After losing his brother to violence and having two children, something in him began to change, and Picciolini started to distance himself from the hate groups. “When I had my children, there was something that kept me from getting them involved”, said Picciolini. “There was also something that kept me from recruiting my wife. It felt dirty to me. I wanted to be the buffer between them and the movement.”
At the same time that he was getting the hang of fatherhood, Picciolini had opened a small record store called Chaos Records that sold a large number of skinhead-associated albums. To his parents’ credit, Picciolini admitted that he wanted to be a good businessman and that meant interacting with everyone, even if he didn’t like them. The door to his store provided a gateway out of the White Supremacist movement and desegregation from the minorities he once feared and hated. “I had the opportunity to interact with people I wouldn’t have otherwise; black people, gays, Jewish people… and because of music, we started to talk,” Picciolini told Noisy. “After getting to know these people, I started to realize that I had a lot in common with them and I realized I couldn’t justify the feelings I was having anymore.”
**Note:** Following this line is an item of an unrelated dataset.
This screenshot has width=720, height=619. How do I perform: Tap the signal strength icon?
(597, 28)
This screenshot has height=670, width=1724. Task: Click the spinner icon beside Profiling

Picciolini eventually closed the record store, and by 1996 left the neo-Nazi movement completely. Throughout the rest of the 1990s and into the new millennium, he would go on to play in non-white power punk bands and graduate from DePaul University, as well as produce the Chicago-based, Emmy-winning music TV show JBTV. Perhaps, Picciolini’s greatest way for atoning for his sins was co-founding Life After Hate, a peace advocacy and counter-extremism consulting group. “There wasn’t a support group for haters,” said Picciolini. “So we tried to create a positive gang for them to join, with people who understand the motivations of why people join and also why they leave these hate groups.”
The father, businessman, producer and activist is well aware that hate groups like the neo-Nazis and skinheads haven’t gone away and are now simply going by the new name of the “alt-right.” The ideology of the hate groups hasn’t changed, only now they’re less likely to wear a white hood or swastika patch in public. Picciolini is simply trying to spread more love than they spread hate.